Palonosetron, like the other 5-hydroxytryptamine-3 (5-HT3) antagonists, is indicated for the prevention of emesis with highly and moderately emetic chemotherapy regimens, and although it has not been proven to be superior to other 5-HT3 antagonists for preventing acute emesis, palonosetron has been shown superior for the prevention of delayed emesis, probably owing to its long half-life (approximately 40 hours), notes Jezak, a pharmacy practice resident at Dartmouth- Hitchcock Medical Center, Lebanon, New Hampshire.

5-HT3 antagonists are recommended by the National Comprehensive Cancer Network (NCCN) for use with chemotherapy that has high or moderate risk for emesis, but “the NCCN guidelines don’t really differentiate if there’s a preferential antiemetic drug for a specific clinical situation,” he said.

Palonosetron has an average wholesale price (AWP) that is 50 times greater than ondansetron, so curbing inappropriate use could result in substantial savings, he said.

He conducted a retrospective evaluation of 129 patients (involving 269 encounters) who received palonosetron at the Dartmouth-Hitchcock infusion center over a 2-month period in 2010. Each patient’s chemotherapy regimen was evaluated on the level of acute and delayed emesis potential.

The regimens considered as a risk for delayed-onset emesis, as established by the NCCN, are those containing carboplatin, cisplatin, cyclophosphamide, and doxorubicin. “We decided that any patient that had delayed-onset risk of emesis, based on the four regimens listed in the NCCN criteria, was automatically deemed appropriate for palonosetron use,” said Jezak. “The other qualifier we used is failure of another 5-HT3, such as ondansetron.
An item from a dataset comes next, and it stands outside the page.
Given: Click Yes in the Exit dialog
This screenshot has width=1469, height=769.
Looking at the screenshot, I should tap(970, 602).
It would also be appropriate to use palonosetron in this type of patient.”

Therefore, patients receiving chemotherapy regimens considered to possess either low or minimal emetic risk, experiencing no prior 5-HT3 failure, and having no risk for delayed-onset emesis were deemed inappropriate for palonosetron use. Potential interchange of palonosetron with another 5-HT3 antagonist would be appropriate for patients receiving chemotherapy regimens considered to possess either high or moderate emetic risk, experiencing no prior 5-HT3 failure, and having no risk for delayed-onset emesis.

Pharmacist intervention identified 47 cases of inappropriate palonosetron use and 17 cases for a potential 5-HT3 interchange. Preventing inappropriate use had the potential to result in a cost savings of $8792 during the 2-month study period, assuming that the actual drug acquisition cost was 65.93% below AWP.
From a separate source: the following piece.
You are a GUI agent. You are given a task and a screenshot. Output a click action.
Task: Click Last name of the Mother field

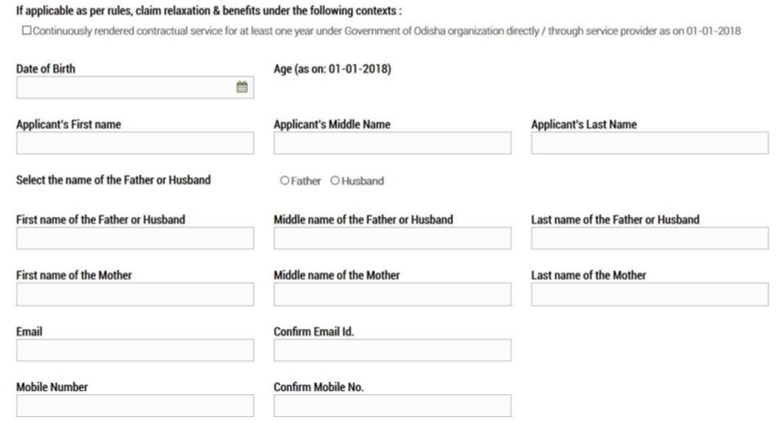tap(650, 294)
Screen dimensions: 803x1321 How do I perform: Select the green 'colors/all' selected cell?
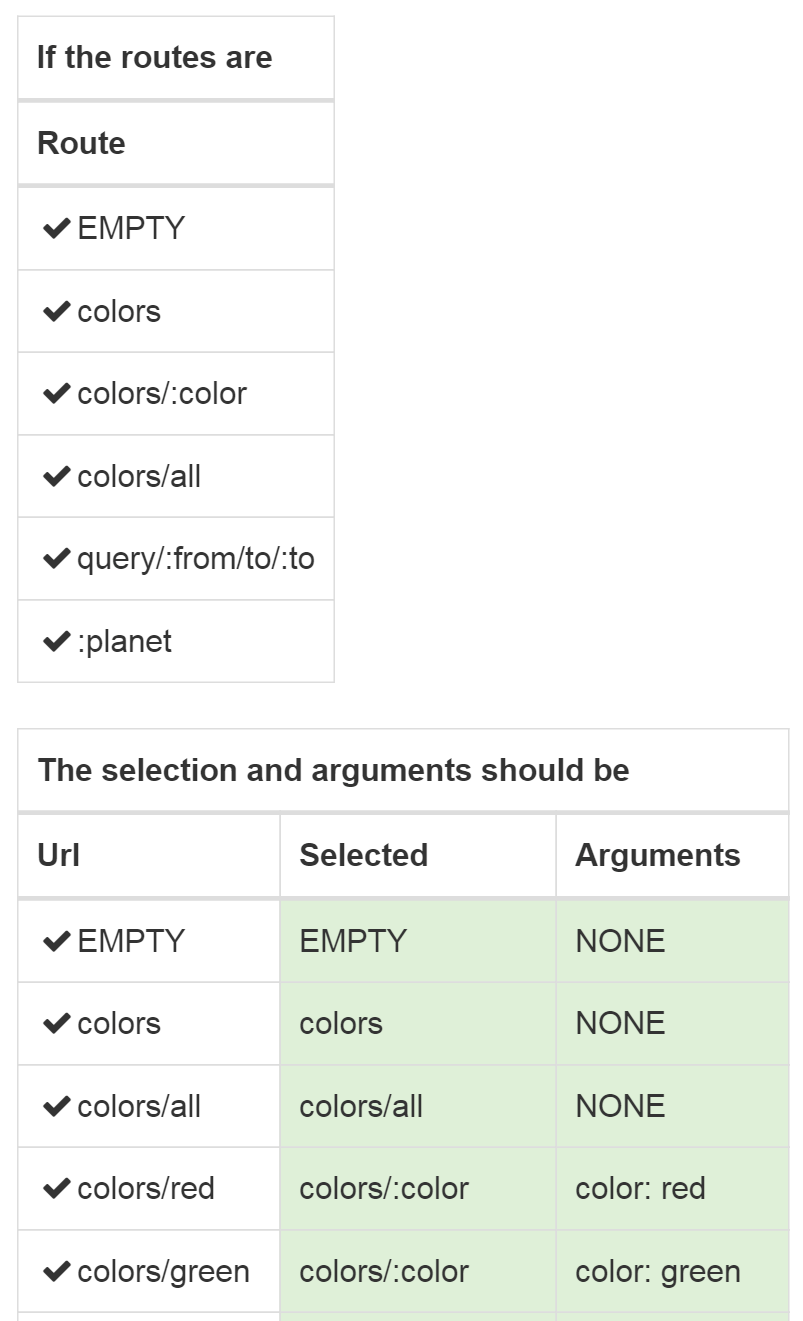(x=361, y=1107)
“Ours is an outpatient facility, so we’re actually billing for this medication; we’re getting reimbursed,” said Jezak. “Each institution would have to consider the full financial impact—what is their reimbursement rate and what is their true cost for the medication?”

He said that the ease of the intervention— a simple phone call—argues for its use. “Our pharmacists are already entering the orders for these medications, so it’s just the matter of picking up the phone and suggesting the use of a medication based on the emetic risk and the patient’s history,” he said.